Xen paravirtual guest and device interfaces
Code that lets a Linux kernel run as a guest (or control domain) on top of the Xen hypervisor, providing the paravirtual plumbing for memory ballooning, event channels, the xenbus/xenstore control plane, and front-ends for virtual disks, networks, and consoles. Xen is widely used in cloud hosting, XenServer/Citrix deployments, and increasingly in embedded and automotive systems.
recommendation
It should stay because Xen is a still-shipping hypervisor with active upstream maintenance, including stable-tree patches landing as recently as 2026 and a Xen Project 4.20 release in 2025. Commercial XenServer 8.4 is sold as production-supported with XenServer 9 in preview, and the project is actively pushing into embedded and automotive use on ARMv8, x86-64, and RISC-V, so removal would break a large and current user base.
repository signals
sources
- lore.kernel.org
Recent 2026 stable-bound patch traffic touched Xen code paths ("Partial revert \"x86/xen: fix balloon target initialization for PVH dom0\"") with Xen maintainers in trailers, indicating ongoing upstream maintenance rather than abandonment.
- xenproject.org
Xen Project published a 2025 Xen 4.20 release announcement describing ongoing security, performance, and hardware-support work, showing the platform remains current.
- xenserver.com
XenServer markets XenServer 8.4 as production-supported and XenServer 9 as in public preview in 2026, showing active new commercial deployments of the Xen stack.
- xenproject.org
The Xen Project explicitly positions Xen for current embedded and automotive deployments across ARMv8, x86-64, and RISC-V, supporting continued non-legacy use.

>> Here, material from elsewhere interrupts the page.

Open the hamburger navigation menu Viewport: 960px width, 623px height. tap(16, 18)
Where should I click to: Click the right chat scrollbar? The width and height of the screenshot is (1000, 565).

codex reasoning notes (technical)
`drivers/xen` is real driver code, confirmed locally via `rg` showing multiple `module_init`/`MODULE_DESCRIPTION` entry points for Xen guest interfaces. Lore evidence came from `lore_activity(file=drivers/xen/balloon.c)` and yielded the cited 2026 Xen-related stable patch URL; the directory-level `lore_file_timeline(drivers/xen/)` returned no matches, likely because it wants file paths, so I relied on per-file lore plus the provided commit statistics. Deployment evidence came from `web.search_query` on Xen Project/XenServer pages. Net: this is an actively maintained virtualization-driver subsystem for a still-deployed hypervisor ecosystem, so removal/deprecation is not supported by the evidence.